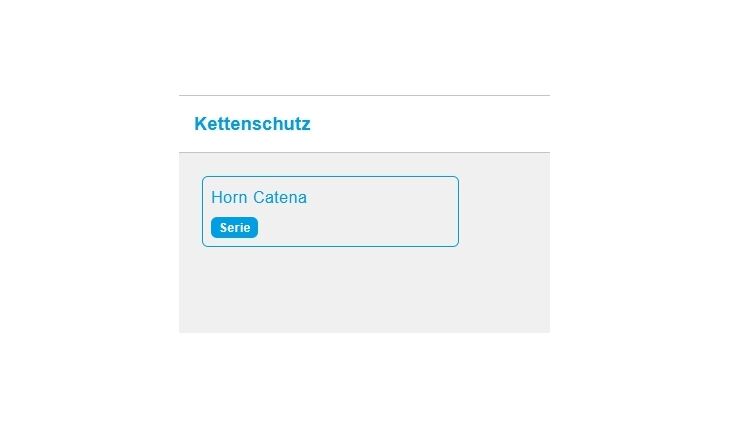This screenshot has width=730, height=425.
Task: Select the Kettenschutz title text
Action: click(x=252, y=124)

* * *

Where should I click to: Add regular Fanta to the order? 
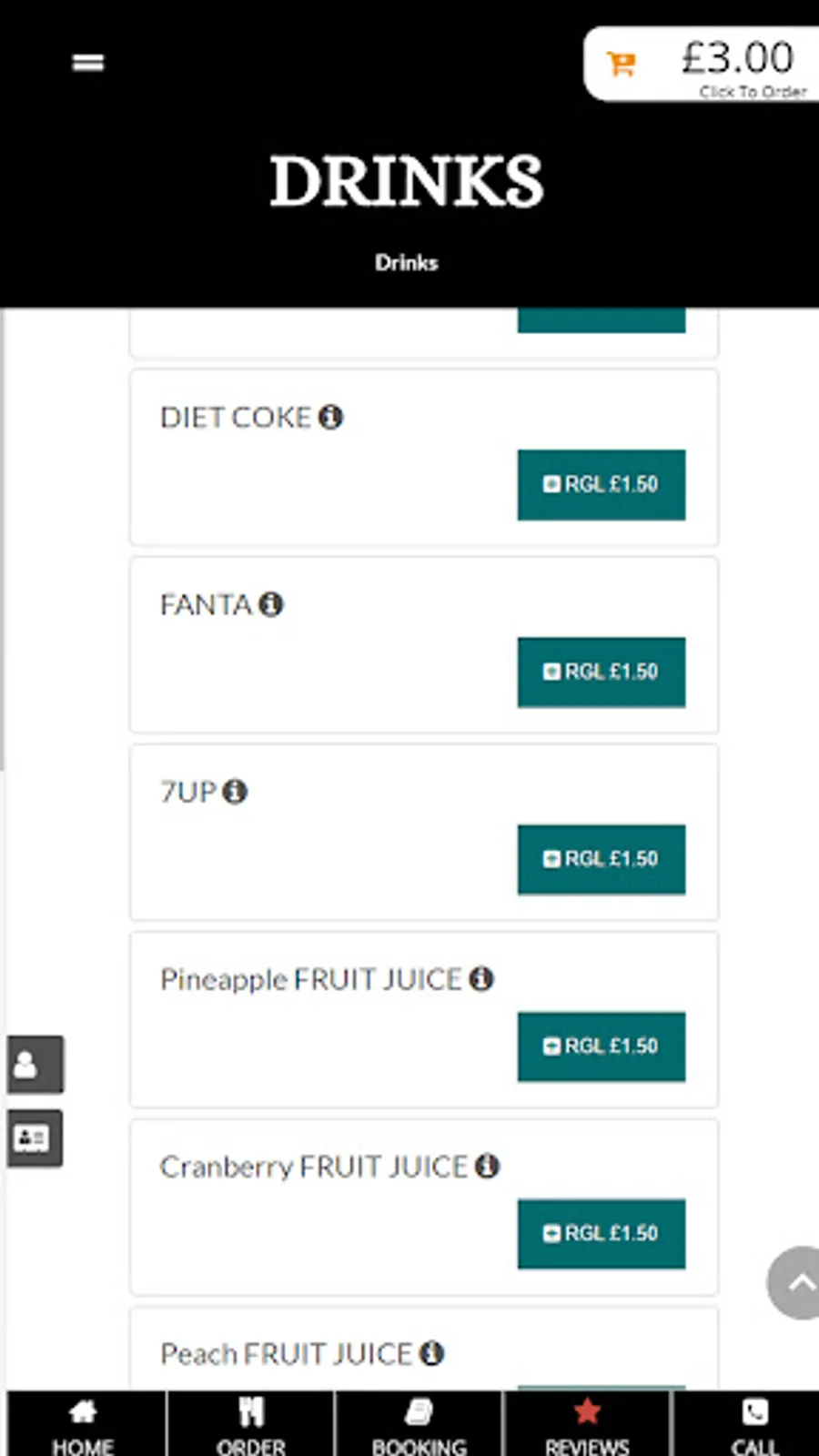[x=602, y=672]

...

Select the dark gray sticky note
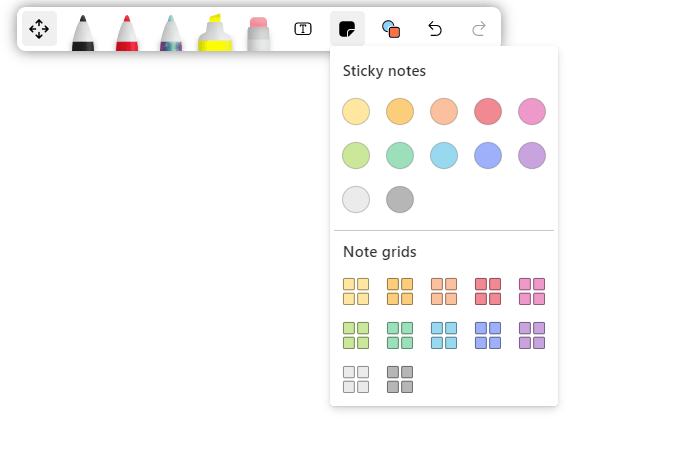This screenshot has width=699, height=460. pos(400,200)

Set exercise.
Can you copy the stretch of the listing from the line containing "Where should I" through the line containing "[x=602, y=672]", leaving the pictures out?

The result.
Where should I click to: Add regular Fanta to the order? 
[x=602, y=672]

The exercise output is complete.